Au travers des procédures judiciaires des membres du groupe “Crackers With Attitude”, on découvre de manière crue le modus operandi de ces “script kiddies” qui se sont attaqués au gratin des forces de l’ordre américaines.  

L’affaire s’est déroulée entre octobre 2015 et février 2016, et elle avait fait grand bruit. Une bande de pirates dénommées “Crackers With Attitude” (CWA) avait réussi à pirater les comptes personnels et professionnels de hauts fonctionnaires américains, dont John Brennan, patron de la CIA, Mark Giuliano, directeur adjoint du FBI, et James Clapper, directeur du renseignement national. Bref, tout le gratin des forces de l’ordre des Etats-Unis s’est fait avoir par ces loustics, qui ont même réussi à mettre la main sur une base de données du FBI.
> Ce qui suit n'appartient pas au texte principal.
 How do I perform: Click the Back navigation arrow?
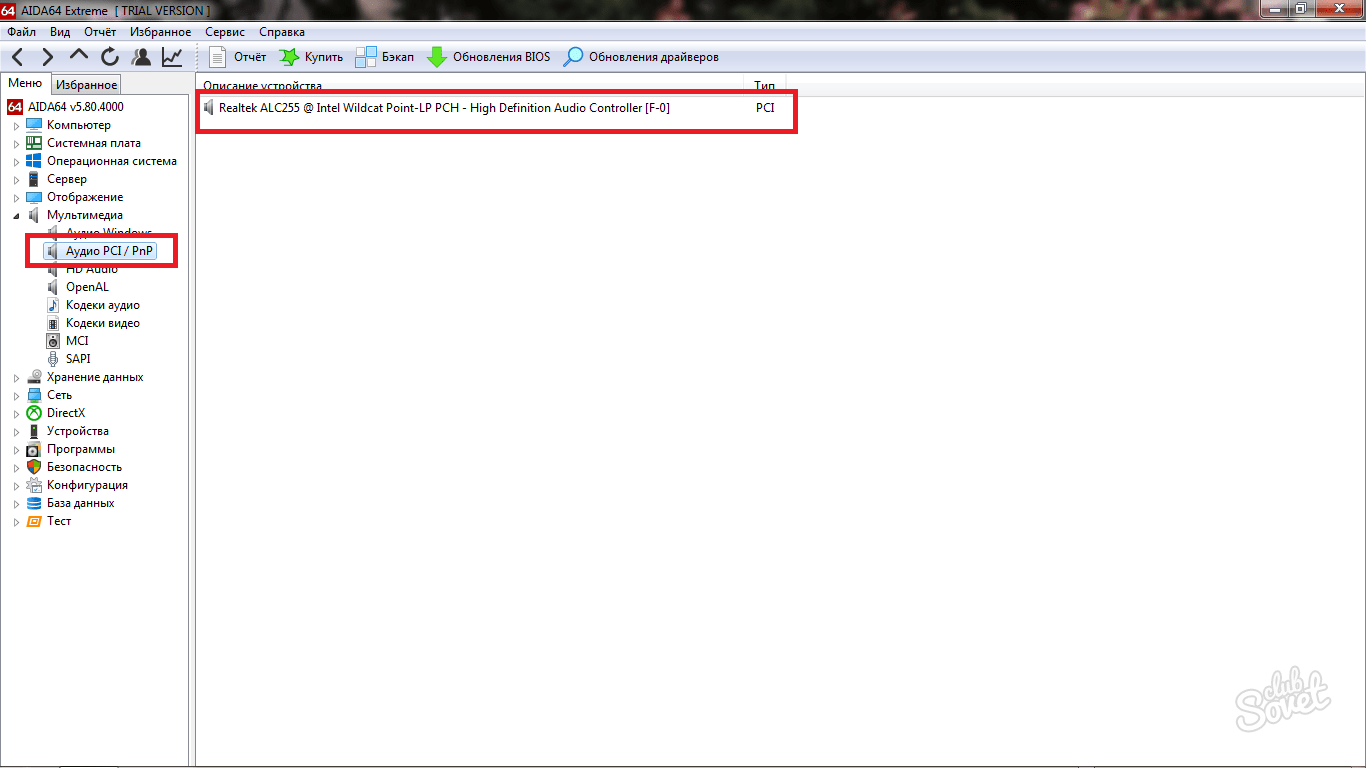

Depuis, les membres les plus actifs ont été arrêtés. Et les procédures judiciaires et les documents qui les accompagnent permettent d’en savoir plus sur ce qui s’est passé, comment le groupe s’est formé et comment il a procédé. Selon un document du FBI, le noyau dur de CWA était constitué de cinq personnes âgées de 15 à 24 ans, qui ont tous ont été arrêtés. A savoir: deux citoyens américains – Justin Liverman (alias “_d3f4ult_”) et Andrew Boggs (alias “GenuinelySpooky”) – et trois citoyens britanniques (“Derp”, “Cracka” et “Phphax”). Ils se sont rassemblés vers mi-2015, lorsque “Cracka” se vante sur Twitter (en messages directs) avoir réussi à intercepter le “compte email Comcast” d’un haut fonctionnaire. “Je ne regrette rien. Fuck le gouvernement”, précise-t-il.

Phonebombing et menaces par MMS

Au total, le groupe a ciblé une dizaine de personnes. Ce qui frappe avant tout, c’est que les piratages réalisés ne nécessitaient pratiquement pas de connaissances techniques. Les membres de CWA ont essentiellement appliqué des techniques d’ingénierie sociale. Ils ont accédé aux mots de passe e-mail, Amazon, Twitter et autres, en piégeant les cibles par des faux e-mails ou par des appels téléphoniques sous une fausse identité. Ainsi, ils ont appelé les cibles en se faisant passer pour des techniciens de fournisseur d’accès. Inversement, ils ont appelé des fournisseurs d’accès en se faisant passer pour l’une des cibles. Et après avoir mis la main sur le numéro de téléphone d’une cible, ils l’ont harcelé avec des messages et des coups de fil en série (“phonebombing”).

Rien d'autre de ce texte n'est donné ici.